El discapacitado la miraba como siempre solía hacerlo, con ojos dulces, paternales, ligeramente tristes y eternamente lacrimógenos. Para él, siempre sería una niña. A veces todavía le hablaba de muñecas.

—Hola, Harvey.

—¿Estás bien, Grace?

—Sí, claro.

—¿Y tu madre?

—También.

—Oh, me alegro... Sí, mucho.

Parecía hablar a golpes, como si le costara articular las palabras. Con cada una o dos se movía un poco hacia delante, oscilaba igual que si le sacudiera una brisa interior. Teniendo en cuenta que su cuerpo se vencía por el lado derecho, sobre su pierna grotescamente doblada, daba la falsa sensación de estar contrahecho. Lo peor de él no eran sus ojos, sino la boca, siempre abierta y falta de dientes, con apenas tres o cuatro mal colocados. Las manos eran grandes, toscas.

Harvey era el más inofensivo de los habitantes del pueblo.

Casi la mascota.

Le querían, le daban ropa y comida. Pero eso era todo.

—Perdona, Harvey —reaccionó Grace.

Volvió a entrar en la tienda, casi dominada por la furia, pasó junto a la señora Halwerston, no hizo caso de su comentario acerca de si se había dejado algo y cuando llegó a los estantes de las publicaciones en papel cogió la revista de un manotazo.

La agitó en el aire, para que Thomas Halwerston viera que se la llevaba y la anotase en su cuenta. Luego la dobló por la parte de la portada, ocultando la imagen de su padre, y salió de nuevo a la calle.

Harvey seguía allí.

—Te vigilaba... la bicicleta —le dijo.

Grace no hizo caso de la gota de baba que asomaba por la comisura de sus gruesos y rojos labios. Tampoco de aquella mirada perdida y triste.

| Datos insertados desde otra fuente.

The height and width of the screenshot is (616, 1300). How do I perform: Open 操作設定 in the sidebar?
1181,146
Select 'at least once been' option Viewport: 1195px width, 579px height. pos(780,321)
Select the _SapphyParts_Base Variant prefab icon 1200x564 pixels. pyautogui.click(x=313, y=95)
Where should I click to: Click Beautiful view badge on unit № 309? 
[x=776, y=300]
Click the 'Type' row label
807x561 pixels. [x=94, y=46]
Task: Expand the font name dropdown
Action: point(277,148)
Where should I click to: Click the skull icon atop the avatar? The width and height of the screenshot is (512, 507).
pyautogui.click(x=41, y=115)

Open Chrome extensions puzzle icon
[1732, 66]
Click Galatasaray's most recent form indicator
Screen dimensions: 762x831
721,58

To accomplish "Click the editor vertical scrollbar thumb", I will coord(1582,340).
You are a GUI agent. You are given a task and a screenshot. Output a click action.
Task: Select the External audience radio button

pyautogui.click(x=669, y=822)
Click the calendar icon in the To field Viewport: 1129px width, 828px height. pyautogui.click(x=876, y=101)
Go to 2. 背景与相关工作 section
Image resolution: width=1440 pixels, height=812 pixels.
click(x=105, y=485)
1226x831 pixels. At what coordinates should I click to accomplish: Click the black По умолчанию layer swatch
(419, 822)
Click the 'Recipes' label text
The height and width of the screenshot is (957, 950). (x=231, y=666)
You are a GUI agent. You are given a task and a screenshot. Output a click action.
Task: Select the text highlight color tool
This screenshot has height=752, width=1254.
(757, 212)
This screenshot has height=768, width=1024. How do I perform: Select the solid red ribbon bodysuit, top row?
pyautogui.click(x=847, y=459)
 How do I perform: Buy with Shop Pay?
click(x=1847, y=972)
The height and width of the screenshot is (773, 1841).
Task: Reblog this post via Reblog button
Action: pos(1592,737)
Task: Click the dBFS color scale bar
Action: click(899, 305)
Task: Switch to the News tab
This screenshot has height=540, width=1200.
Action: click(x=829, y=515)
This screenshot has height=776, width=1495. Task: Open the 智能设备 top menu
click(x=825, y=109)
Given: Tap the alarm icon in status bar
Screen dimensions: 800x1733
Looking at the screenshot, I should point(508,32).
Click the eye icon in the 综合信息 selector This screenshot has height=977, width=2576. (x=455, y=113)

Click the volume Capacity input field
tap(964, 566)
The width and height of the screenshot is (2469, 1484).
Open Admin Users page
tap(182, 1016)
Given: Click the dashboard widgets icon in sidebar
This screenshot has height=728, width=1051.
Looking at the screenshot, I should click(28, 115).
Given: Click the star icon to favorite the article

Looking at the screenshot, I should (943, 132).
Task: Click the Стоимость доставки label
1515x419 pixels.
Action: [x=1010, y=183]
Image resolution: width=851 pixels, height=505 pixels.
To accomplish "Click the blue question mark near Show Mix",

—¿Tu madre... está bien? —le preguntó por segunda vez el discapacitado.

—Sí, Harvey. Muy bien —le respondió con su habitual paciencia ella.

—Claro... Sí...

Grace subió a la bicicleta. Su siguiente destino estaba a cincuenta metros de distancia. No se puso el casco ni se colocó las pinzas en las perneras del pantalón. Sonrió a Harvey y dio la primera pedalada.

—¡Ten cuidado!

Fue lo último que escuchó a su espalda.